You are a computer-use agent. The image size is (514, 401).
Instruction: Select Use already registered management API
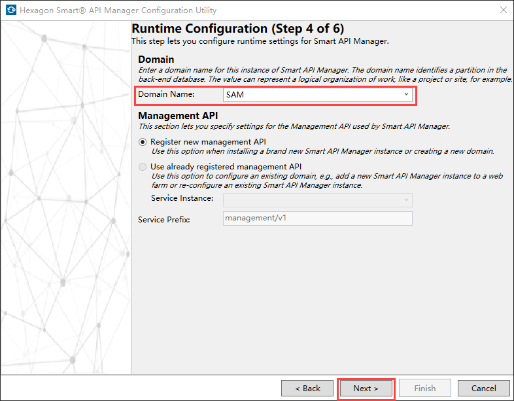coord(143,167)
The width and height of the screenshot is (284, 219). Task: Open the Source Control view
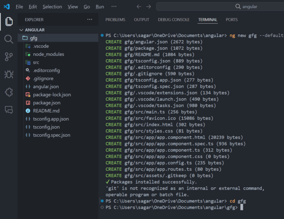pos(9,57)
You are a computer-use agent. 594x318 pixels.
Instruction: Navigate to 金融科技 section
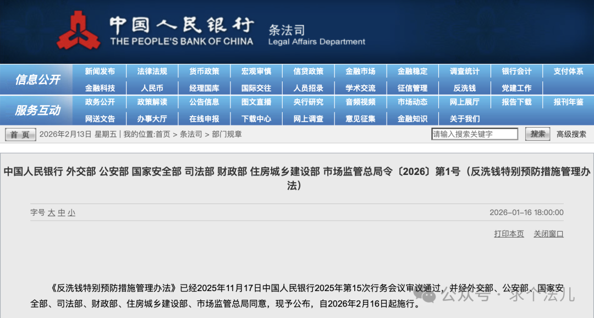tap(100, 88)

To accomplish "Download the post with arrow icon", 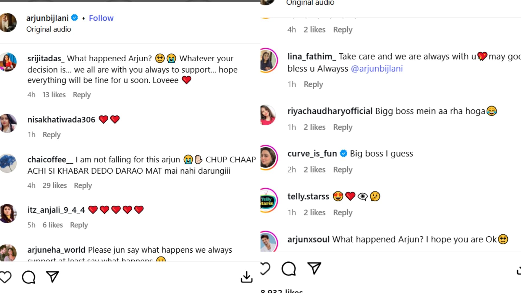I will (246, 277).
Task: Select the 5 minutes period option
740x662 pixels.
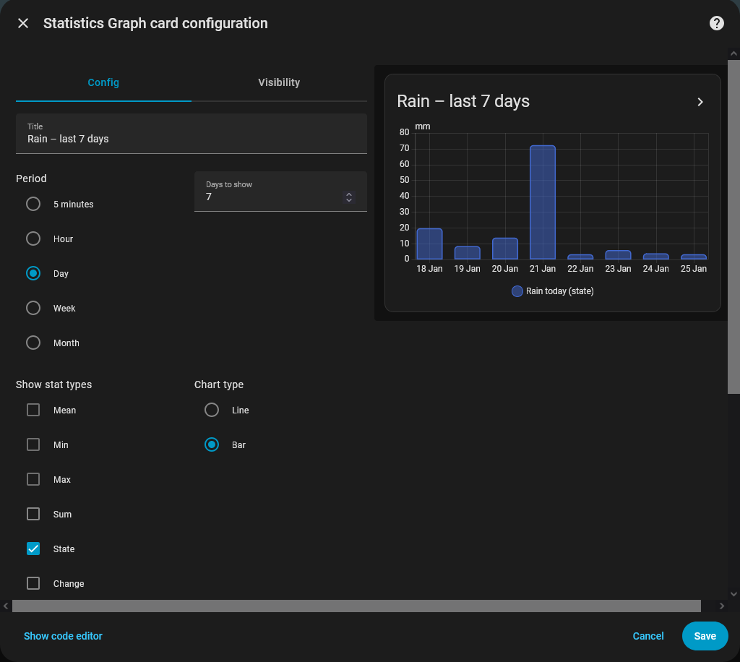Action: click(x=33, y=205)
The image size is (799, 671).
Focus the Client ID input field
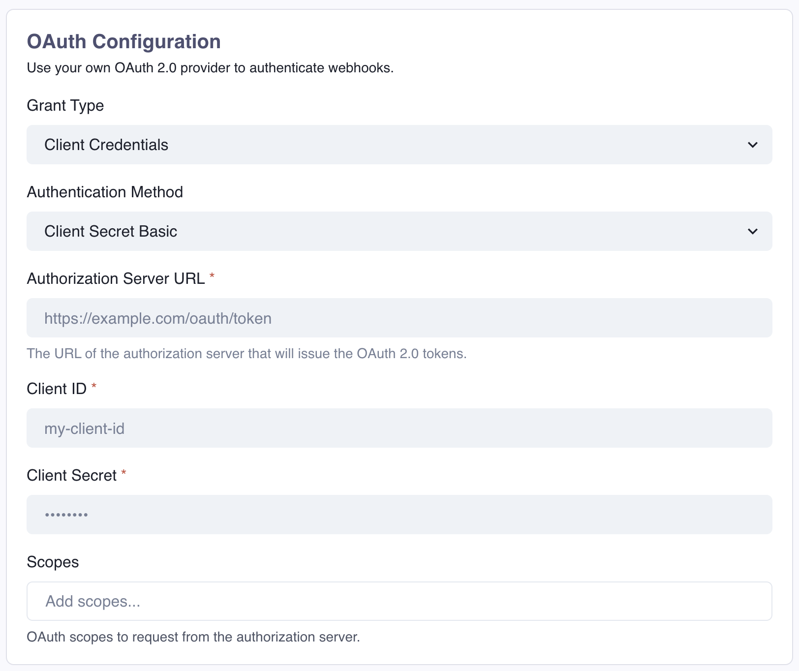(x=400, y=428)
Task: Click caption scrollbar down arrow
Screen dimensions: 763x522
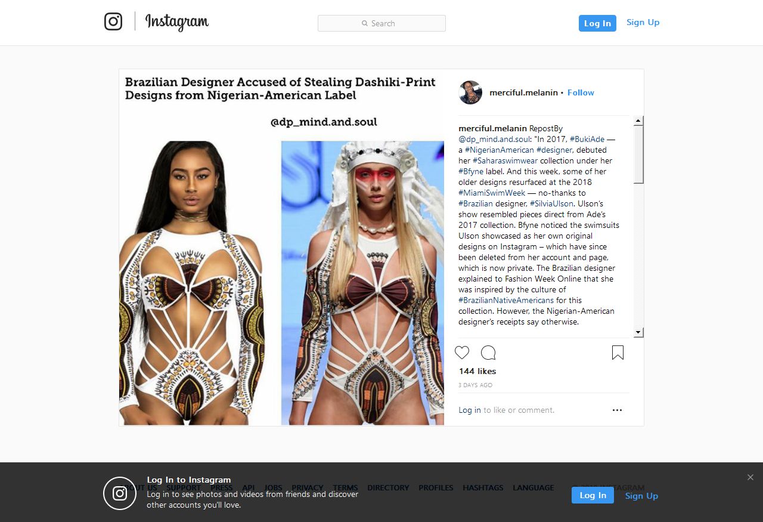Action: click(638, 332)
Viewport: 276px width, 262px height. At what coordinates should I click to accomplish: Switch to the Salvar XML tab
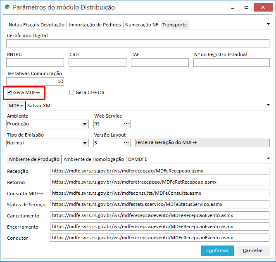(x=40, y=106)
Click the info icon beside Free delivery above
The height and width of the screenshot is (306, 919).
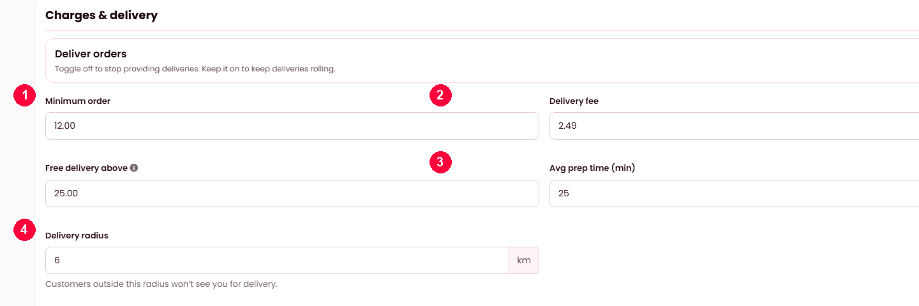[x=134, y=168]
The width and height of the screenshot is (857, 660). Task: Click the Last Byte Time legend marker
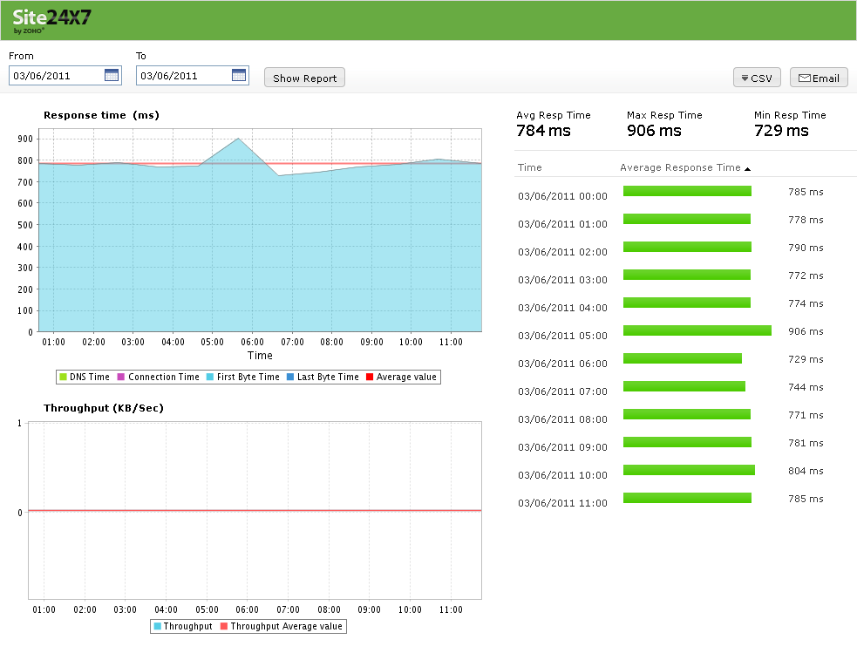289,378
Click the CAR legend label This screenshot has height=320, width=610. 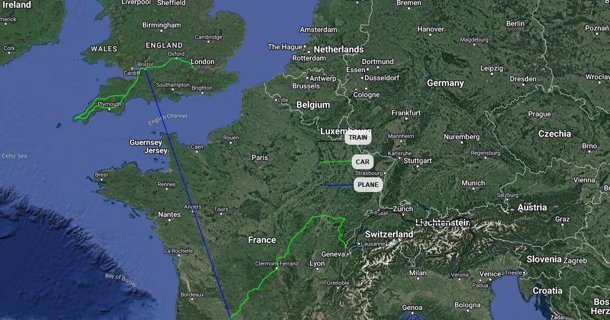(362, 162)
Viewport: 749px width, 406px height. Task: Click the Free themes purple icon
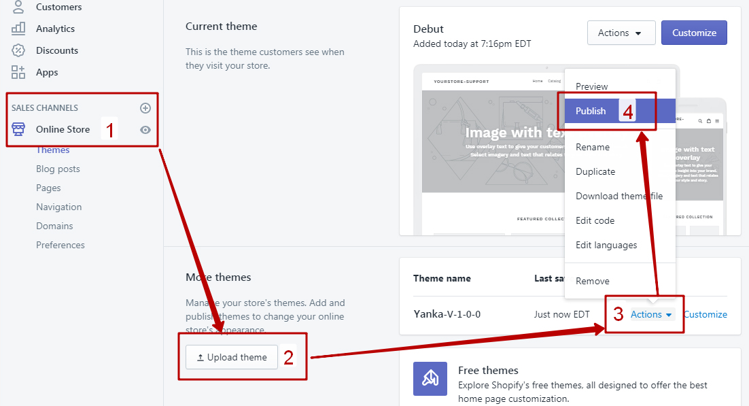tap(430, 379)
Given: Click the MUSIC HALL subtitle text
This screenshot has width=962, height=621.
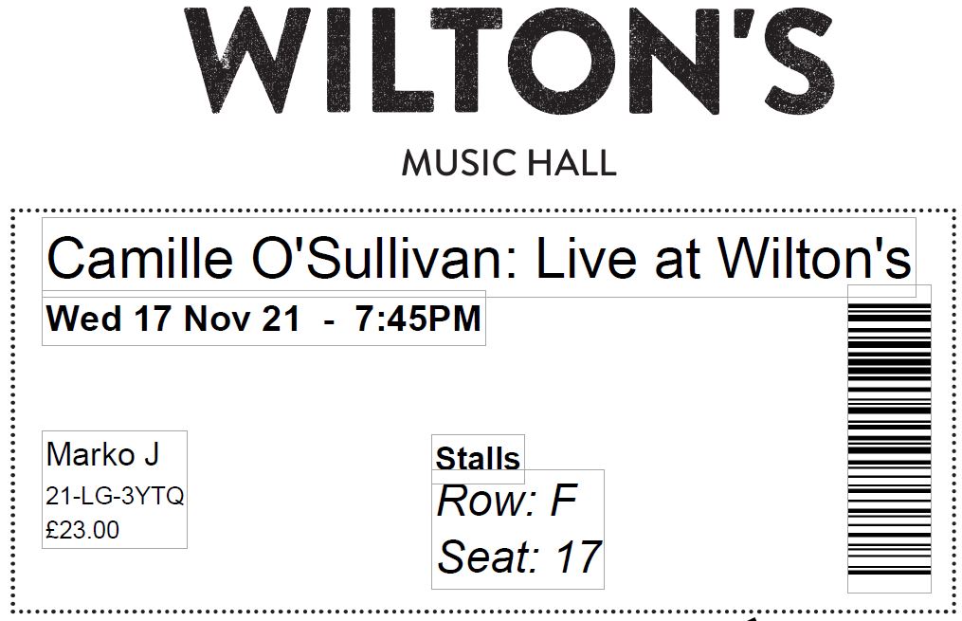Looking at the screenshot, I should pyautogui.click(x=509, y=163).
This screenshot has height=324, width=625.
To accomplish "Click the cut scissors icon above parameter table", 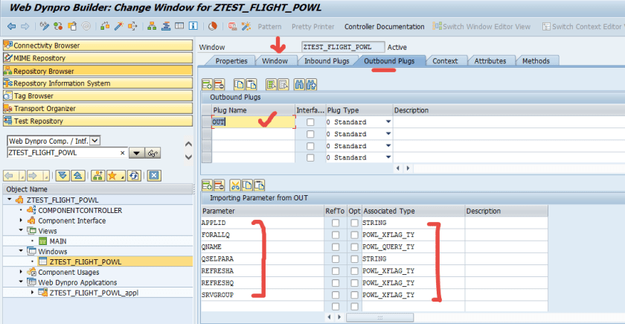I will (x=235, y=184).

_ _ _ _ _ _ _

§ Exercise goal
Go through the preceding material and copy each line that has the word "image".

§ Final answer
You are a computer-use agent. The image size is (514, 401).
The image size is (799, 671).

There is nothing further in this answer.